→ Excerpt provided:
================
What is a “Custom Tag”?
Most standard HTML tags provide very simple behaviors. Complex behaviors have typically been reserved for JavaScript. While, for the most part, this is still the case, custom tags can be used to provide a more intuitive interface to the JavaScript. The term “custom tag” library refers to a developer defined library of HTML tags that are not natively supported by the HTML standard, but are instead included at run-time. For example, one might implement a <RM-MODAL> tag to produce a button that opens a modal dialog. Behind the scenes, JavaScript will be calling the shots, but the code in your narrative view or dashboard text section will look like plain old HTML tags.
Developing a JavaScript Library
The first step when incorporating an external library onto your dashboard is to load it. To do so, it’s often necessary to add JavaScript libraries and css files to the <head> of a document to ensure they have been loaded prior to being called. However, in OBIEE we don’t have direct access to the <head> from the Dashboard editor. By accessing the DOM, we can create style and script src objects on the fly and append them to the <head>. The code below appends external scripts to the document’s <head> section.
================
(Entries on target coordinates)
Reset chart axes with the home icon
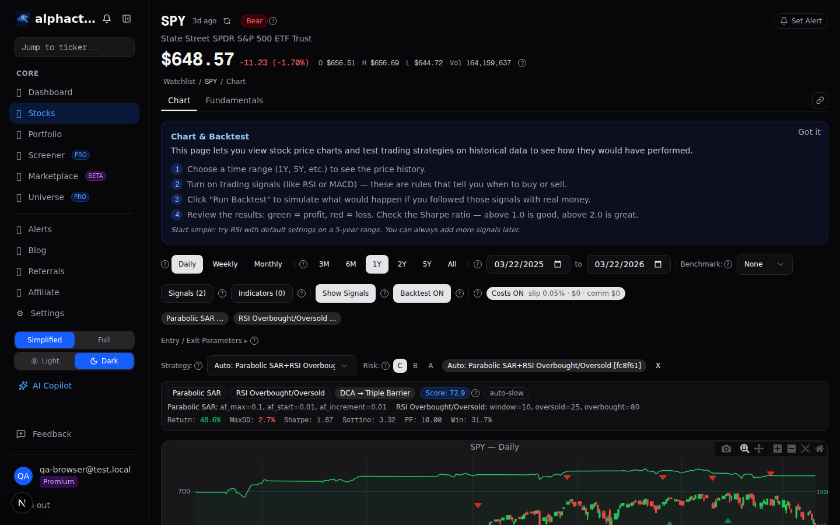This screenshot has height=525, width=840. click(820, 449)
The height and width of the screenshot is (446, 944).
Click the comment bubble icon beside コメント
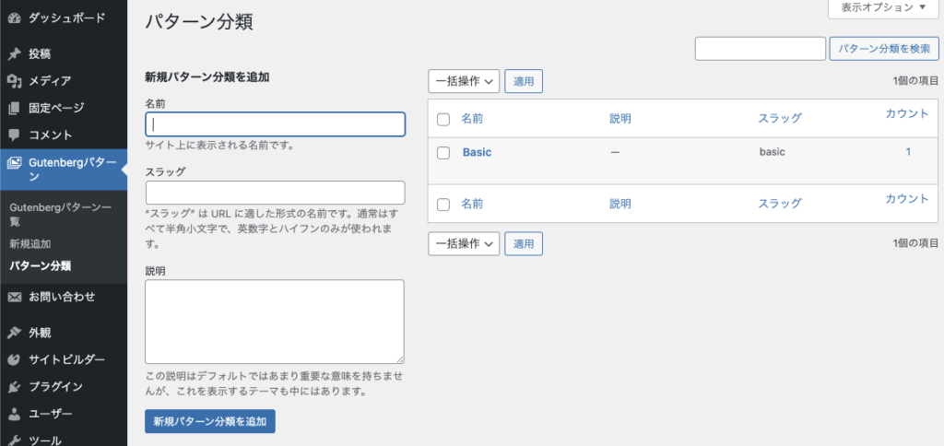pyautogui.click(x=14, y=135)
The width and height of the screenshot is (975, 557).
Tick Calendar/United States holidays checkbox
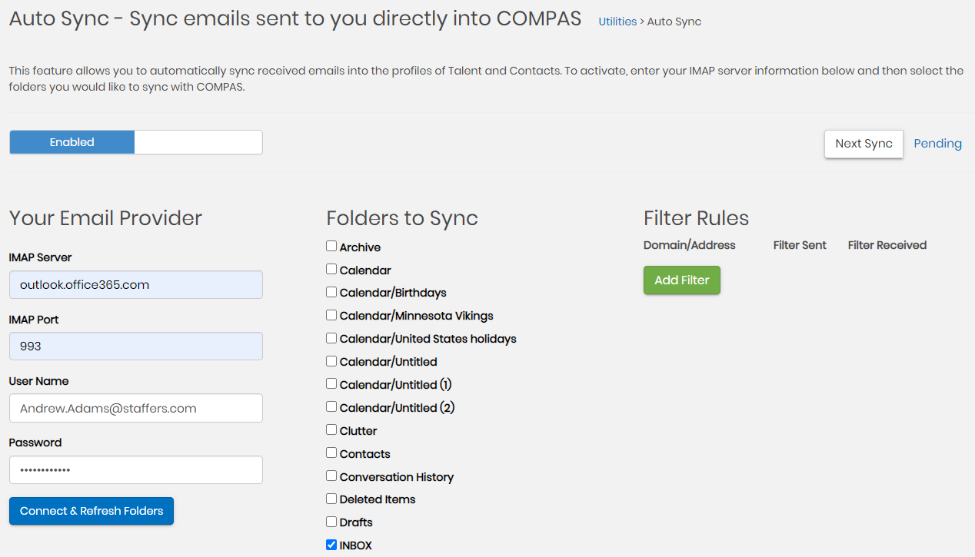click(331, 338)
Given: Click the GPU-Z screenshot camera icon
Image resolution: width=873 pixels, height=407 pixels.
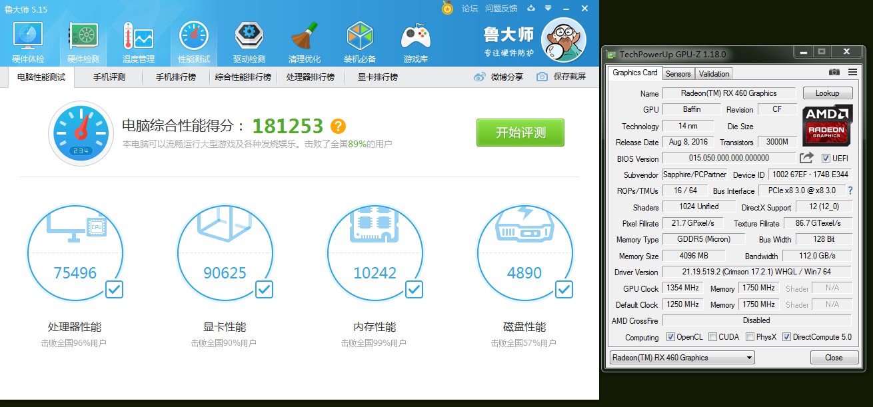Looking at the screenshot, I should pos(834,73).
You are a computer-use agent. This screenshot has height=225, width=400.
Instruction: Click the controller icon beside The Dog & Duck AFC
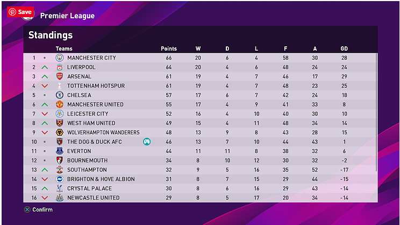146,142
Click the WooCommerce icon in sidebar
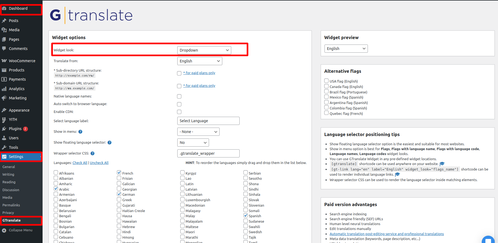This screenshot has width=498, height=243. (4, 61)
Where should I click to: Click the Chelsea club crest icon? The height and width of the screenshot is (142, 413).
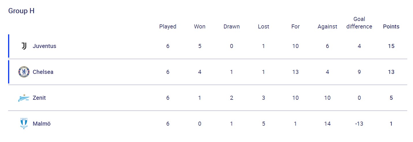pyautogui.click(x=24, y=72)
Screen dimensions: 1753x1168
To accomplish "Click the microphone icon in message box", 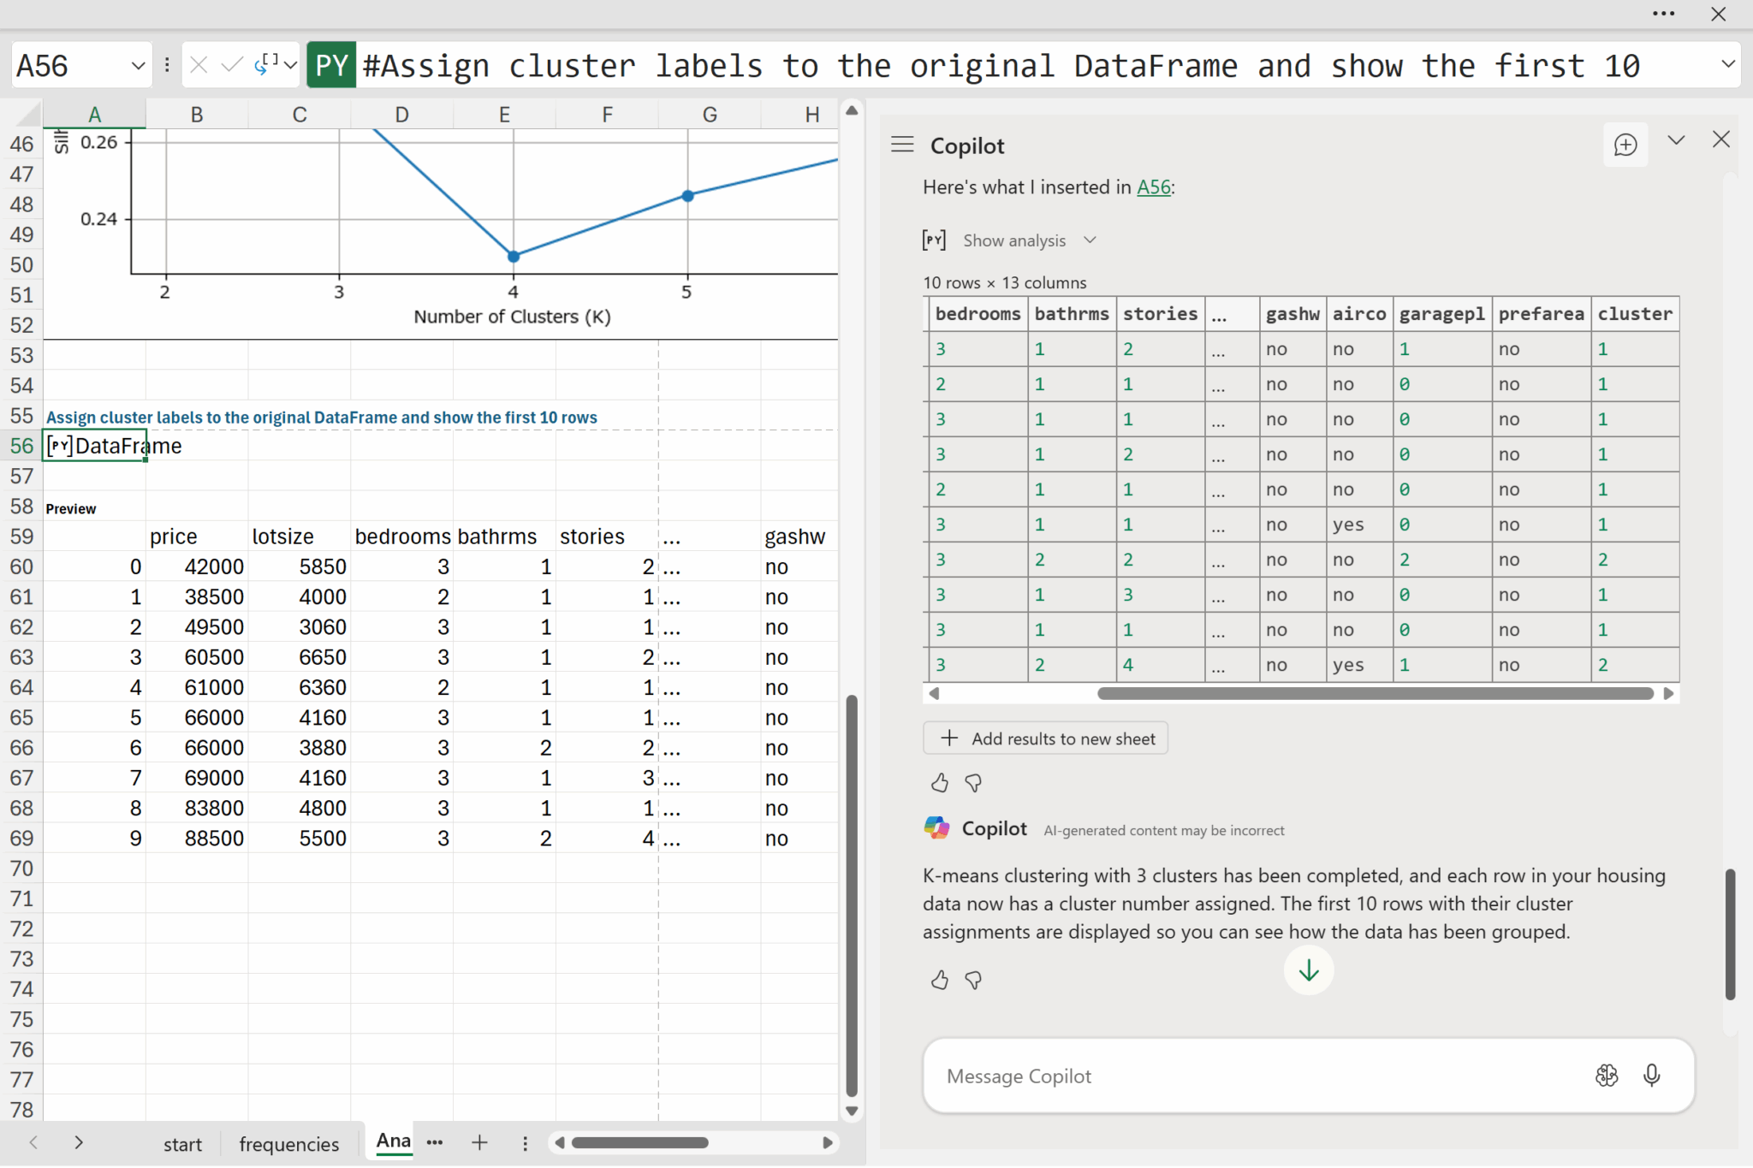I will (1651, 1075).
================
→ Task description: In the excerpt on custom tags, please name the example tag that would produce a button opening a modal dialog.

→ Output below: &lt;RM-MODAL&gt;